Um medo que gostaríamos de esquecer…
Por: Cristina Vergnano
Tudo começou quando decidimos, aqui em casa, fazer o teste para IGG da covid-19, um exame de sangue para detectar anticorpos para a doença. Nem tínhamos certeza se havíamos tido a virose, mas, como apresentamos alguns sintomas aproximados e minha mãe morreu disso, pensamos que seria possível… O impacto veio ao tomarmos ciência do resultado: “não reagente”. Admito: só impactou porque a expectativa favorável (infundada) era grande! Continuamos, assim, sem saber ao certo se havíamos sido contaminados e sofrido uma modalidade muito fraca da covid, ou não. Sabíamos, porém, com quase 100% de certeza, que não possuíamos os anticorpos protetores. A partir daí, minha mente, após um certo crack de pânico, começou a refletir sobre uma série de coisas. A primeira delas se relacionou à memória; a segunda, ao medo.
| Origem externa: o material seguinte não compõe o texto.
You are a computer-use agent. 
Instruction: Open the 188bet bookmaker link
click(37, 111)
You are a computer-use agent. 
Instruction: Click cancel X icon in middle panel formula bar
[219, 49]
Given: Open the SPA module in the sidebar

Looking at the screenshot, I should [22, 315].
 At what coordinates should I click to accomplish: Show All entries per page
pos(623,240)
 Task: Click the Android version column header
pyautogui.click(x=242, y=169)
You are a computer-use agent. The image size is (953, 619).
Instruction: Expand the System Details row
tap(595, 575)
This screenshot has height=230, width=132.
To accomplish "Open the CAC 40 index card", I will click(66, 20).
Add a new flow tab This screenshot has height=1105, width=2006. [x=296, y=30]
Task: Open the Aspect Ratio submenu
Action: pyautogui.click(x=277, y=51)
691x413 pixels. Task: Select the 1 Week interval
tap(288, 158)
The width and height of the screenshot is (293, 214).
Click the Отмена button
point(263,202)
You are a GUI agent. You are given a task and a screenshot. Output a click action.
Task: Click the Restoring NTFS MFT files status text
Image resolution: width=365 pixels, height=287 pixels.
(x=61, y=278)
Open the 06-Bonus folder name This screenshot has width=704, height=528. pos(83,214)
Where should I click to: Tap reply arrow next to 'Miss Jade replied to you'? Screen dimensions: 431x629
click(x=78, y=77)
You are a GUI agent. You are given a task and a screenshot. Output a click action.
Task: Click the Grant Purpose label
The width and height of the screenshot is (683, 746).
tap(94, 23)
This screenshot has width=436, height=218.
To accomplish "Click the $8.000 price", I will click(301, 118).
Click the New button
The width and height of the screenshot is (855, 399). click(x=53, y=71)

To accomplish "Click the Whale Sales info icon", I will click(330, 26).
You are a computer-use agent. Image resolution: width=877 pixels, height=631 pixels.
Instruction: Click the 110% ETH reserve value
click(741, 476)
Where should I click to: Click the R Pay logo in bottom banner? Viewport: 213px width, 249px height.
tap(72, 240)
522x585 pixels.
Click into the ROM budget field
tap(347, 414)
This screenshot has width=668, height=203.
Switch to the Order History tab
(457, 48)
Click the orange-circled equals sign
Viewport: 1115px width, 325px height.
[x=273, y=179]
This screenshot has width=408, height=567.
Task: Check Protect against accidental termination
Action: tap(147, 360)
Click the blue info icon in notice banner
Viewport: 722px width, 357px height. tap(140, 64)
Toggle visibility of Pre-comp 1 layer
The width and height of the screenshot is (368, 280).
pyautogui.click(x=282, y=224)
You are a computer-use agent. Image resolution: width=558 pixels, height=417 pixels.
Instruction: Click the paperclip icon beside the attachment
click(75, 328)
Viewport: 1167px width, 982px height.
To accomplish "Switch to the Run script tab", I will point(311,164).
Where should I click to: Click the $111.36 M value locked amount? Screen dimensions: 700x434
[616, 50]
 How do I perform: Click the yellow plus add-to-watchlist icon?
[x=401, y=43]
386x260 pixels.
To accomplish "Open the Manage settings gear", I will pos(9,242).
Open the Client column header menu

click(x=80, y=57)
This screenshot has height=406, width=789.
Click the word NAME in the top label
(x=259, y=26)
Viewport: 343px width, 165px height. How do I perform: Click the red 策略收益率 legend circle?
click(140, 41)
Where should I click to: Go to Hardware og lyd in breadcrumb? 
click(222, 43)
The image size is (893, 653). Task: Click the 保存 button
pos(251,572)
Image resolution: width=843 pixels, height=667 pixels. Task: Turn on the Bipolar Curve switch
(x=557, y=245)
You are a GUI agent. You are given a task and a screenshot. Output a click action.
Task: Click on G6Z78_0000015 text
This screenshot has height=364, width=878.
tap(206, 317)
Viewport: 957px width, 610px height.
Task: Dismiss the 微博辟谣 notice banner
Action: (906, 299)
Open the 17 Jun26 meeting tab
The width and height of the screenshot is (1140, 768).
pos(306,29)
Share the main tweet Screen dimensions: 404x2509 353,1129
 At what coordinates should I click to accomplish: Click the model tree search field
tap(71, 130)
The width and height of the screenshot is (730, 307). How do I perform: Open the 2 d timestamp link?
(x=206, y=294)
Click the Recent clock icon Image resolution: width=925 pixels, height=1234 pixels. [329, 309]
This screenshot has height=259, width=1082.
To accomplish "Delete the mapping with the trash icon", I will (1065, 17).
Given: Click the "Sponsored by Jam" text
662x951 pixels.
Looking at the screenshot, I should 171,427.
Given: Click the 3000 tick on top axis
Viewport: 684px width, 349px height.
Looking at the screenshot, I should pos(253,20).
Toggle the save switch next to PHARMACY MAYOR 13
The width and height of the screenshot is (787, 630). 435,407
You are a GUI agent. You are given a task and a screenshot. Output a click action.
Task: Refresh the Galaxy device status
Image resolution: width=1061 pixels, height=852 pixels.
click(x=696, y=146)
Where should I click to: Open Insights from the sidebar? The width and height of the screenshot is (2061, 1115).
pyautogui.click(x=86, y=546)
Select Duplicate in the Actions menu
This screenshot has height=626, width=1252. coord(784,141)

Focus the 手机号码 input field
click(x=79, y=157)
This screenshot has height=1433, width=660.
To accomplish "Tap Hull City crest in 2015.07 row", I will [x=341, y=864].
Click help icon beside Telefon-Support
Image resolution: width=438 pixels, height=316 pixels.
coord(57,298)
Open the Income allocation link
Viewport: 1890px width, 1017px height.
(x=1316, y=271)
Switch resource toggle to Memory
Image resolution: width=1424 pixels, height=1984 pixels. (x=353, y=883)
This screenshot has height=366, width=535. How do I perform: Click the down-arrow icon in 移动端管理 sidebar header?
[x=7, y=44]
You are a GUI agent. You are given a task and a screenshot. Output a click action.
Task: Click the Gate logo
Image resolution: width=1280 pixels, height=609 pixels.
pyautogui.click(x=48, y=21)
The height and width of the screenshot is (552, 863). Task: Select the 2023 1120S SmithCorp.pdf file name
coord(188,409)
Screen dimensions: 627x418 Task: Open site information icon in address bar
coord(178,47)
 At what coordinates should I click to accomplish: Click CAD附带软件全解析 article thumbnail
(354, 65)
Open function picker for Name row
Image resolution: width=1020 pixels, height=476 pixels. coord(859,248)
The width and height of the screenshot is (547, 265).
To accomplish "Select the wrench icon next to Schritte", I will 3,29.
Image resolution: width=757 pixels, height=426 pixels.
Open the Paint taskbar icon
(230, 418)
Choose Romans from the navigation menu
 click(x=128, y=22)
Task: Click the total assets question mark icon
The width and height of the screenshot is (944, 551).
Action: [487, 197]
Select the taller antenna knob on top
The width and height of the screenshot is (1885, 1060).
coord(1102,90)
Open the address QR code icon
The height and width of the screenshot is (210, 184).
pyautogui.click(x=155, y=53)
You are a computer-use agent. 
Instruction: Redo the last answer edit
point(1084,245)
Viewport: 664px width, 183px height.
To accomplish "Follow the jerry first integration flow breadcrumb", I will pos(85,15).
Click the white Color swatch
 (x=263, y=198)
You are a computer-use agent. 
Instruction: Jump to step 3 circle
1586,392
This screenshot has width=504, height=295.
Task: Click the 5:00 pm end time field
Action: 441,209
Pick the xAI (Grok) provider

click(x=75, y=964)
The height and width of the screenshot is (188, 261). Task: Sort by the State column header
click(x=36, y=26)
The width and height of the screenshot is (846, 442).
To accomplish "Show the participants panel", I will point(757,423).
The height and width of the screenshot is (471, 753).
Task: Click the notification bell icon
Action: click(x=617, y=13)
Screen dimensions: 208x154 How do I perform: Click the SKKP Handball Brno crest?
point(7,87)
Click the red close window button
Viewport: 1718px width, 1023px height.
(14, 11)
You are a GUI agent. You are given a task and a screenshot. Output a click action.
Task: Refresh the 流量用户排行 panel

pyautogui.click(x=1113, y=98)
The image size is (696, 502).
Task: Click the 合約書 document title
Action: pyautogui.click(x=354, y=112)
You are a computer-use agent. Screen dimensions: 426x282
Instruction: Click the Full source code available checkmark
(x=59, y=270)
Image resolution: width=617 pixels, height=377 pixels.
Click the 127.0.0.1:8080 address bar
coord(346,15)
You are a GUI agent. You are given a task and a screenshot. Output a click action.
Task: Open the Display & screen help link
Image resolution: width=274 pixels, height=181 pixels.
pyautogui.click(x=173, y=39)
Quando abordamos memória no âmbito da cognição, consideramos, entre outras coisas, que o ser humano tem, por assim dizer, vários tipos de memória. Quanto ao seu conteúdo, podemos falar daquelas procedimentais, referentes a como fazemos coisas, e das declarativas, relacionadas a dados, fatos, ideias. Quanto à sua duração, temos a memória imediata, a de curto prazo (ou de trabalho) e a de longo prazo. Aquela dura segundos e é logo descartada. A segunda, como o próprio nome denuncia, dura pouco e pode ser perdida em face a alguma agressão ao cérebro. Recebemos a informação por meio dos diferentes sentidos, a usamos e descartamos, se não for muito relevante para nós ou utilizada repetidamente. A de longo prazo, ao contrário, conserva, codificadas sob a forma dos chamados esquemas, as informações que foram consideradas dignas de serem guardadas em nosso cérebro e que podem ser acessadas reiteradas vezes, sempre que necessário.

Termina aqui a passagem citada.